WORK ORDER
Your response must be made up of each line in the data below that contains the string "agent".
··· AVAILABLE DATA
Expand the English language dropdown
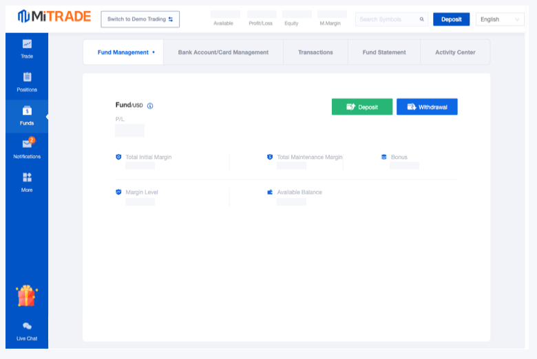 (x=500, y=19)
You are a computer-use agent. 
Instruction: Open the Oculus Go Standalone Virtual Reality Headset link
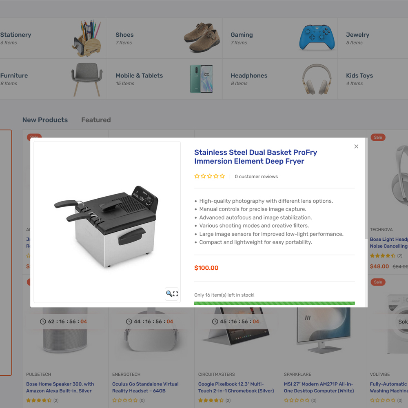tap(145, 387)
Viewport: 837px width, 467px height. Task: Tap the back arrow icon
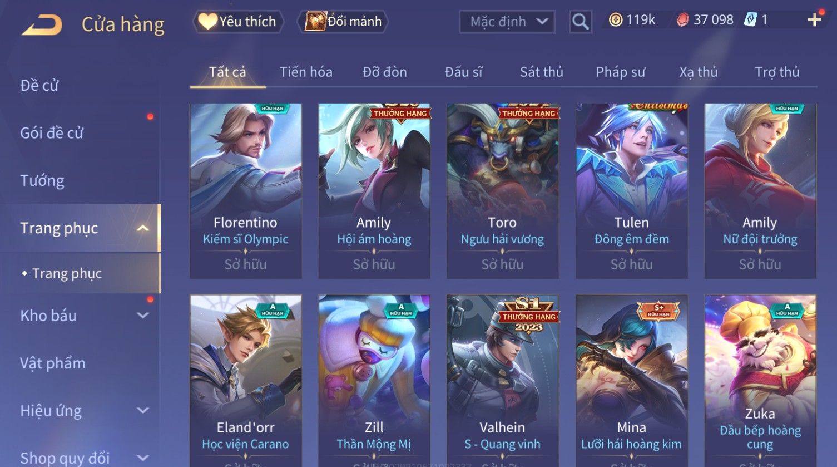point(42,25)
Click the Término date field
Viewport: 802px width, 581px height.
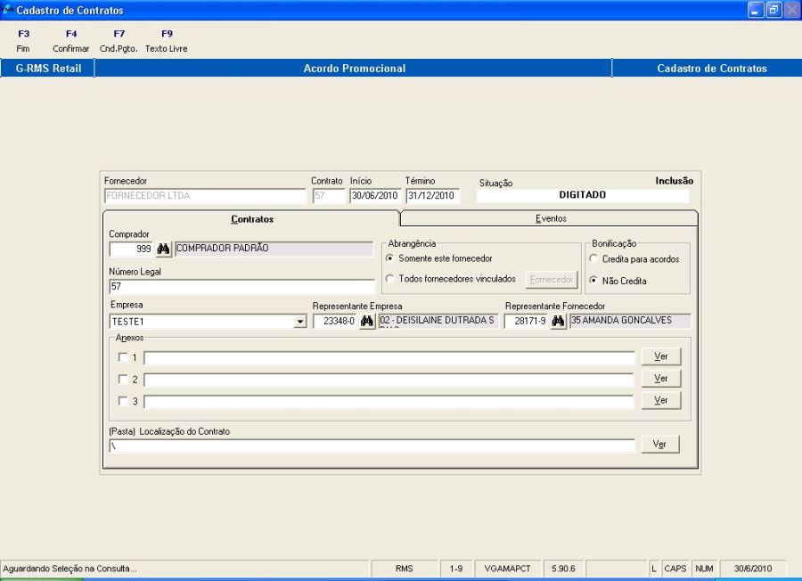pos(432,197)
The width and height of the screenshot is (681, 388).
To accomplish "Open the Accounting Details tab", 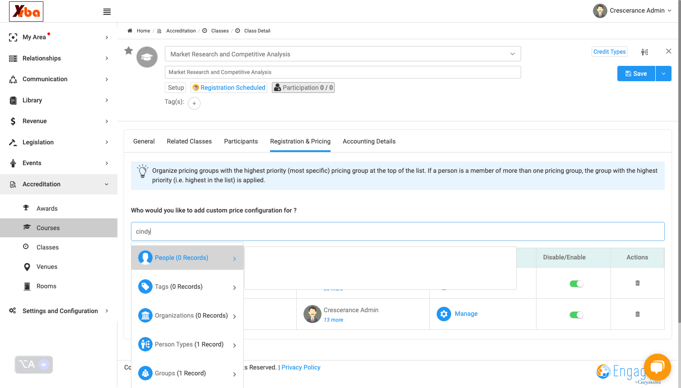I will [x=369, y=141].
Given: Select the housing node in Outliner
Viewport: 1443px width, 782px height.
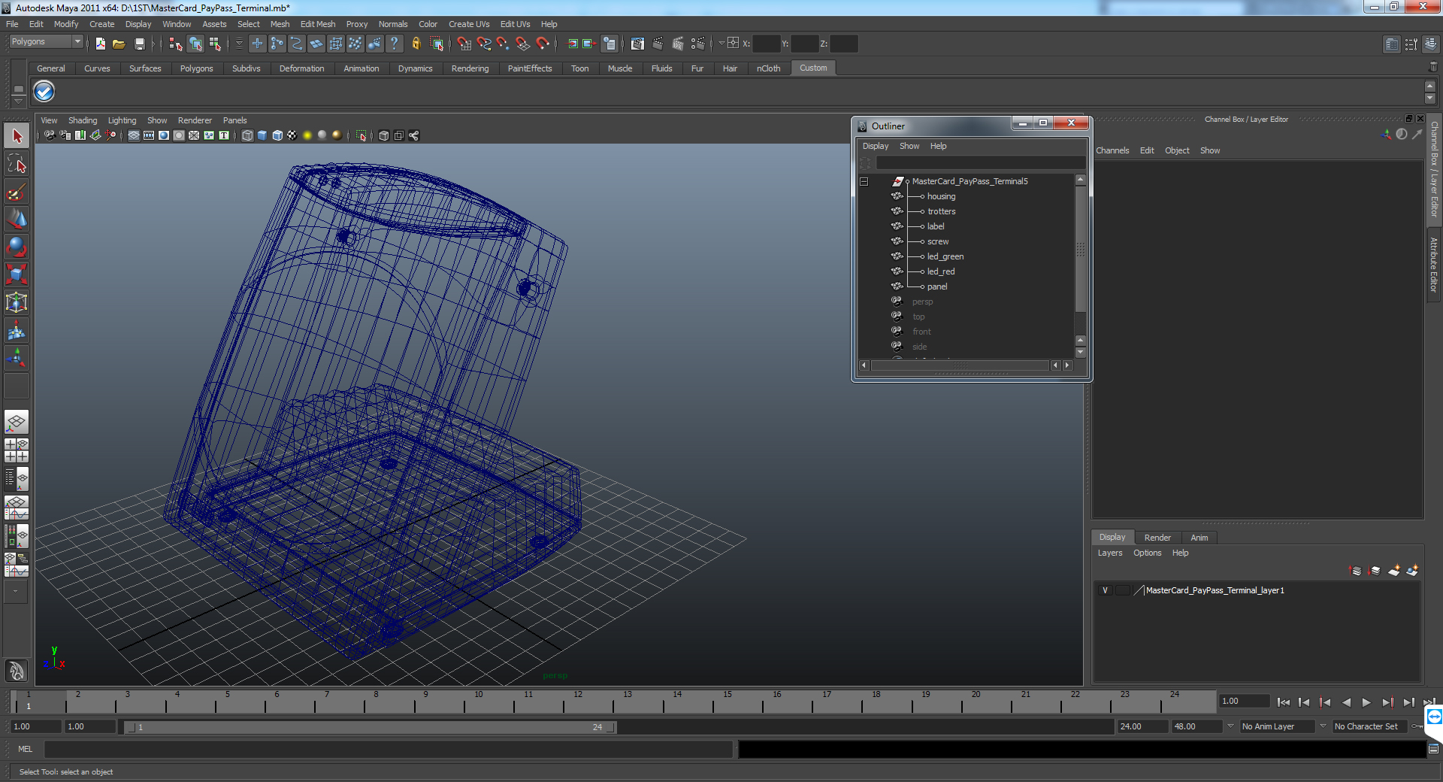Looking at the screenshot, I should (941, 196).
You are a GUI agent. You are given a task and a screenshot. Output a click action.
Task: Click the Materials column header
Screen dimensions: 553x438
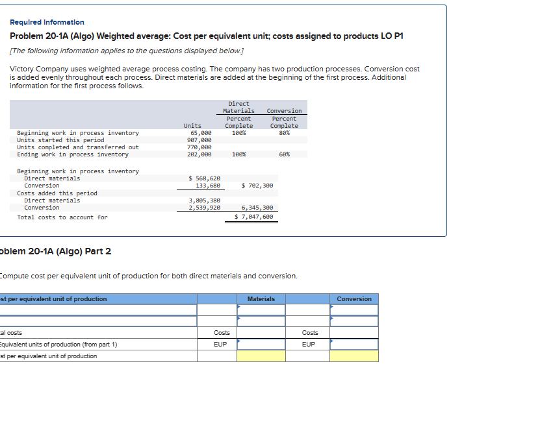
······
ANSWER TO THIS PROBLEM
You are a computer-use agent. 
You are a GUI agent. You are given a task and a screenshot. Output a click action.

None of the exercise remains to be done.